The first post was erected on the South side of Queen Street at East Street, which at that time was Mr. Lafond's farm, now where the memorable Muio's Restaurant building is, just across from us here at the Sault Museum. We have this land post on display in the Second floor Skylight gallery if you are interested in seeing it for yourself.
Vidal carried on surveying eastward past the town plot.
He explained to the settlers that, as the Crown representative; he would ensure that the land they had cleared, worked and occupied was measured and its ownership transferred to them. A proper title would guarantee this ownership.
The land to the north was surveyed into Park Lots.
With the job finished, Vidal left Sault Ste. Marie August 22 and returned to his home and family in Sarnia, Ontario
Just a few years after, the Roberston- Huron Treaty Territory came about. A treaty is a legally binding written agreement between two or more sovereign Nations.
This treaty set-aside land for the exclusive use of Anishinaabe community would identify an area suitable for their people, and future generations, to live as they always had un affected by the settlement of Europeans. Hunting and Fishing was guaranteed with unrestricted access to hunt and fish. And Lastly, to compensate for loss of land due to European settlement, each Anishinaabe family was guaranteed and annual payment to offset living expenses.
As you can gather from Shingwaks first interaction with Vidal, there was lots of friction and lack of communication between the two communities. The intentions of the British were unknown and the Indigenous population did not like what they were doing.

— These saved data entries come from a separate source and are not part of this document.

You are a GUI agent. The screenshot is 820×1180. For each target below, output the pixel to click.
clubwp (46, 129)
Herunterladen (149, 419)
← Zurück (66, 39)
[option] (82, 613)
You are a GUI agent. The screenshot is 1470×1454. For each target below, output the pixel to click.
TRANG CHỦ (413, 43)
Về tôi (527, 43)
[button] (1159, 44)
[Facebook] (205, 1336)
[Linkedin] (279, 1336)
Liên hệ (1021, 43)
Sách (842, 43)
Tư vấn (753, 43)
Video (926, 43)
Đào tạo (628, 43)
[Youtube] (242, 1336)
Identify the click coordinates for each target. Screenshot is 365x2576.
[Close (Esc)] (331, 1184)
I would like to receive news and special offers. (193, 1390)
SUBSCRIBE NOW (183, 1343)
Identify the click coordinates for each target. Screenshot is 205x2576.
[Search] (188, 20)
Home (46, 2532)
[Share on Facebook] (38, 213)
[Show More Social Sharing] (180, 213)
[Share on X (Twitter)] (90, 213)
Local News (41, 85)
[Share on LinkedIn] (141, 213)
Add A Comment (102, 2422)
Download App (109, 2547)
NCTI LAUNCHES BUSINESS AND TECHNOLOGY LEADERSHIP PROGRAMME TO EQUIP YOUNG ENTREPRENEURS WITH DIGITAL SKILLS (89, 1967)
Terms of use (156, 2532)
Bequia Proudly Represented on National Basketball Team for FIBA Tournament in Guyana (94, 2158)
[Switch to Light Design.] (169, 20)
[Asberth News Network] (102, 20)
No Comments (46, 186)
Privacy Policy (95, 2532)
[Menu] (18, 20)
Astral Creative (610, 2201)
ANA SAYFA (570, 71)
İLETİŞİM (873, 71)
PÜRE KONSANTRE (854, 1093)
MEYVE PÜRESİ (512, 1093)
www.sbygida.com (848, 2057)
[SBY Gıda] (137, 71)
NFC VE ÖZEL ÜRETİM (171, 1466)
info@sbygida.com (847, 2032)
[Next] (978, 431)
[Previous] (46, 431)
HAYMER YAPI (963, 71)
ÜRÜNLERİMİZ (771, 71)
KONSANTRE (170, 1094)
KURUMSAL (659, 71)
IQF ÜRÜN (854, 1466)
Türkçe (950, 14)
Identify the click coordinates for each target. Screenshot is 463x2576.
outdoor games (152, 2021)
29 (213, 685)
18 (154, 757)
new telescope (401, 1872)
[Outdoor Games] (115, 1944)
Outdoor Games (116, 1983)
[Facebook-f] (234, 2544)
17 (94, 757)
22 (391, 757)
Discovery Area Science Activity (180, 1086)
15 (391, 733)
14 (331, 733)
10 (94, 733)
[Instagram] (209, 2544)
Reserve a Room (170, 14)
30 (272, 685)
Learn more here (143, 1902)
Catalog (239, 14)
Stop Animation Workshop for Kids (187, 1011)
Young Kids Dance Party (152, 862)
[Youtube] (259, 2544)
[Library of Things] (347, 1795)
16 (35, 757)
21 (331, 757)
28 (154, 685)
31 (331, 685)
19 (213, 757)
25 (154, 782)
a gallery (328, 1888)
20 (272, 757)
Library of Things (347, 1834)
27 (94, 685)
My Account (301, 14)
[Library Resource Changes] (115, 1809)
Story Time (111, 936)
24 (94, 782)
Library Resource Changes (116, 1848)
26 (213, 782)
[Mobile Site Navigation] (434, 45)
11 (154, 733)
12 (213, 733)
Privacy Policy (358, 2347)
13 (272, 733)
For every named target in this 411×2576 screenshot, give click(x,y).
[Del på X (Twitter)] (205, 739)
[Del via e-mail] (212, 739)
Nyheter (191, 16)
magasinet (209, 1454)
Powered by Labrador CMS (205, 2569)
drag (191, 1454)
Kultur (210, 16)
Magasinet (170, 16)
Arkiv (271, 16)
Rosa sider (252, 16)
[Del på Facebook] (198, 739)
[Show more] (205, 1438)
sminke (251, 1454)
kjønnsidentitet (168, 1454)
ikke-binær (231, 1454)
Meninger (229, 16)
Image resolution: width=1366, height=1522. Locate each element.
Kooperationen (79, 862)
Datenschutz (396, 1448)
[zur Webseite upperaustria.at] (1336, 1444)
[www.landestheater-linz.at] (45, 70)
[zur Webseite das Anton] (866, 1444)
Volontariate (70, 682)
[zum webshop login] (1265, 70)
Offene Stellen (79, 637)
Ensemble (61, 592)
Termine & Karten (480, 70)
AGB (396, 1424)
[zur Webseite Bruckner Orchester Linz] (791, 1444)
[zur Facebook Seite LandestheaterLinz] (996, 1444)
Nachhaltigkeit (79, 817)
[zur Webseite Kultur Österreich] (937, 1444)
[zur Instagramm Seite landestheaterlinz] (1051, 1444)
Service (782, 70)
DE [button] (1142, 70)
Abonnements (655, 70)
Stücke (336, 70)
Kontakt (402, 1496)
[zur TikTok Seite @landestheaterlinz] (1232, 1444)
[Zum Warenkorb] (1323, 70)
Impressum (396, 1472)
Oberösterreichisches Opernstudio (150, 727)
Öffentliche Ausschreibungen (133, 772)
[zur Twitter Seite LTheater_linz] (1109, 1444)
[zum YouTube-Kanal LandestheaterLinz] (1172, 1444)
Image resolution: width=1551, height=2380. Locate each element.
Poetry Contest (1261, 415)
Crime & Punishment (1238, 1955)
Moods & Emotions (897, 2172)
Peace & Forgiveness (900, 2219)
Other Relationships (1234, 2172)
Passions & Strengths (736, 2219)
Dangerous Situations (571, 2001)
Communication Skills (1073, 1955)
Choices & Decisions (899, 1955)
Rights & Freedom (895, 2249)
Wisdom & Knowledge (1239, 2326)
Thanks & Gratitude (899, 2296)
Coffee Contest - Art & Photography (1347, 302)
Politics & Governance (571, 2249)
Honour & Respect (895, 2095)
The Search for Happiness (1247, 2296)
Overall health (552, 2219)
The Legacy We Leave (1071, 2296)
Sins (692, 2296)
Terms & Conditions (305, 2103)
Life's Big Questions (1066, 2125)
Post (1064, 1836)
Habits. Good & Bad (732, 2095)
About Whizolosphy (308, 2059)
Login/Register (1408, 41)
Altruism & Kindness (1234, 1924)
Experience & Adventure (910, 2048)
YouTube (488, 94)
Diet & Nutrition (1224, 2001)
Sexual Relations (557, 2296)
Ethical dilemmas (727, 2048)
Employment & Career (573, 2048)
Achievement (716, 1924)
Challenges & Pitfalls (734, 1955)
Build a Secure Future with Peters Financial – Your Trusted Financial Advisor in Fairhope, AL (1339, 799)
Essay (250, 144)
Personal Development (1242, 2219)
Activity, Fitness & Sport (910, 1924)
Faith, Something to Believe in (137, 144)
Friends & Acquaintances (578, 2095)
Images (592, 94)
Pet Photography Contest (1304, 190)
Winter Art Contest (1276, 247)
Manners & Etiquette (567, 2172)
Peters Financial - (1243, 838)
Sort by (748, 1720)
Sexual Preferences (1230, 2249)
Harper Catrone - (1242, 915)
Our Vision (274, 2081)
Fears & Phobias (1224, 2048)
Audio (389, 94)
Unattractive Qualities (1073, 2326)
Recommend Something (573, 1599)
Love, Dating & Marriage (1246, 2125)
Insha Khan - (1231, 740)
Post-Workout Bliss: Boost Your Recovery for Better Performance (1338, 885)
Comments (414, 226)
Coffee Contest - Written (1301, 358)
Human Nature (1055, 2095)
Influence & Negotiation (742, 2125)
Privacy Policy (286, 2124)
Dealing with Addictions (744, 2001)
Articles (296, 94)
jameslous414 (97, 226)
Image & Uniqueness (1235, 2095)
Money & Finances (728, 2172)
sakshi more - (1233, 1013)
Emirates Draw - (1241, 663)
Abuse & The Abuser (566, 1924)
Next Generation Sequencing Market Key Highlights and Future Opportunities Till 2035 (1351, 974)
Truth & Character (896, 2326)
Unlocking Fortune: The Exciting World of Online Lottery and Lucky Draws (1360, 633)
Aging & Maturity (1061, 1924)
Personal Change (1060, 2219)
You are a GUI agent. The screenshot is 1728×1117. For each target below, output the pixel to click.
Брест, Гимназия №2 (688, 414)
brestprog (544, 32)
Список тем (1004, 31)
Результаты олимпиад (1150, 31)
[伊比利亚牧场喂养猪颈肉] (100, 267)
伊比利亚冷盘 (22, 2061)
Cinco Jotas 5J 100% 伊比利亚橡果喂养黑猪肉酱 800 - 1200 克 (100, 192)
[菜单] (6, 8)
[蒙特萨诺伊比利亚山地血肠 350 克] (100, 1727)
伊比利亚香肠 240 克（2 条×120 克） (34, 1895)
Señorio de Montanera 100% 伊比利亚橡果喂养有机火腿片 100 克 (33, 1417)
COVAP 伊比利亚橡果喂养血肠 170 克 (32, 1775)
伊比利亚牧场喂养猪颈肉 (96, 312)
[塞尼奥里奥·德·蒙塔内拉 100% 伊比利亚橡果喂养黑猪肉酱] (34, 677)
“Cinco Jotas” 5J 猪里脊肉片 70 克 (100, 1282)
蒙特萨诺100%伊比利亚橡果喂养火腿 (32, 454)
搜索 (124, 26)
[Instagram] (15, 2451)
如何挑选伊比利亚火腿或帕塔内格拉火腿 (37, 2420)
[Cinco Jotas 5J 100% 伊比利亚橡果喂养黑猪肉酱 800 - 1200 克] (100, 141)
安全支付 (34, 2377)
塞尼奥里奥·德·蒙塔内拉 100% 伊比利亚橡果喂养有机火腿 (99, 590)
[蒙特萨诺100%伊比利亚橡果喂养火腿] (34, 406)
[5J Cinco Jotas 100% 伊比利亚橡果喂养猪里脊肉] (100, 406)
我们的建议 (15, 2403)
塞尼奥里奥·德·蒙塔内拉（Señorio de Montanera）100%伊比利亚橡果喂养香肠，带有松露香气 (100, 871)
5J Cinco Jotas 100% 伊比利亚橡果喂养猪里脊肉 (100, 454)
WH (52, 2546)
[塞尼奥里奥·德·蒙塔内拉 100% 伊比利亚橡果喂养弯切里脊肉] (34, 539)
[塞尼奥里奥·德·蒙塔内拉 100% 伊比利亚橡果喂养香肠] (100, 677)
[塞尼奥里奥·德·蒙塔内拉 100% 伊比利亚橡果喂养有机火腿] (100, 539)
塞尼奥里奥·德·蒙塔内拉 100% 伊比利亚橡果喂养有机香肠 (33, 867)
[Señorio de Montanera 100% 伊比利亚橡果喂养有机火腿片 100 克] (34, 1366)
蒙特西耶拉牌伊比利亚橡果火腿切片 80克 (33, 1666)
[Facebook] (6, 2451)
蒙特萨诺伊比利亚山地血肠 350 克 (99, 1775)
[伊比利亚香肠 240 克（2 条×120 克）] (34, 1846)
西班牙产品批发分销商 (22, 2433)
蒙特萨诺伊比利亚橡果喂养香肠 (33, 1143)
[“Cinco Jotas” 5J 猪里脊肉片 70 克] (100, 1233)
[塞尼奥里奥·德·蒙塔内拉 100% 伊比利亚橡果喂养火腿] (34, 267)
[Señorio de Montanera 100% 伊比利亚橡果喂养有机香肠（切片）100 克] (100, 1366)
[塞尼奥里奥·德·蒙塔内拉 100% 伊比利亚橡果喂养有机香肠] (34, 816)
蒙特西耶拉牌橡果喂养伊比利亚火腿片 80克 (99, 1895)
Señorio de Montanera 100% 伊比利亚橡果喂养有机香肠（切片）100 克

I love this quote from Chief Shingwakonce stated in the late 1840s “You wish to know why we call this our land, we think the answer is very plain... The Great Spirit placed us on this land long before the Whites crossed the Great Salt Lake. Our ancestors then lived in happiness- there being plenty of animals for food, at that time we had everything we could desire – the animals supplied us with food, the skins were taken from their back and placed on our for covering.”
In 1849 Vidal came back to Ontario from September to November. He travelled up to Thunder Bay and down to Toronto speaking with people other representatives of the British Crown and Indigenous groups gathering documents and important information while discussing the formation of the treaty. When in the Sault, He met with the local indigenous groups 2 days in a row. Through the journal of Alexander Vidal there was definitely lots of tension in these gatherings. The indigenous were dogging determinations Vidal wrote. They had to take lots of breaks and Vidal even left in frustration and let the discussions happen without him and wrote letters for the day in solitude.
Vidal even spent time across the river on this trip with Mr. Johnston too. Then went to Garden River with 3 men in a canoe. Shinguukuse and the sub chief were present and Vidal talked to them about the objects of their mission. It is written that Shinguukuse made a favourable reply to Vidal and left.
Augustin Shingwalks son and another came by after dinner tho, and ask explanation of some matters. They conversed some more then Augustin left to council more of their people.
I can assume there was a lot of miss communication with 2 very different languages over such an important subject matter. And that lack of communication and understanding of the treaty made a further divide and lack of trust in the treaty in years after this moment.
As controversial as it was Vidals maps in 1846 laid the groundwork for the future development of Sault Ste. Marie. You can see the names of the first settlers with their blocks of land along the waterfront in his settlers' sketch. There were only 43 plots of land all designated to a last name who owns the land. We even have what was on the land. If there was A home, an enclosure, and/or barn and whom lived there, even if it was not the owner (for example the sister of the male owner actually lives on the land.
He then turned that sketch and list of settlers into a well-planned map where streets are formed.
In later maps of Vidals you see that layout that he set out come to life and expanded upon. Growing past west street to grow the Hudson Bay Co. and canal district we can recognize today in 1854.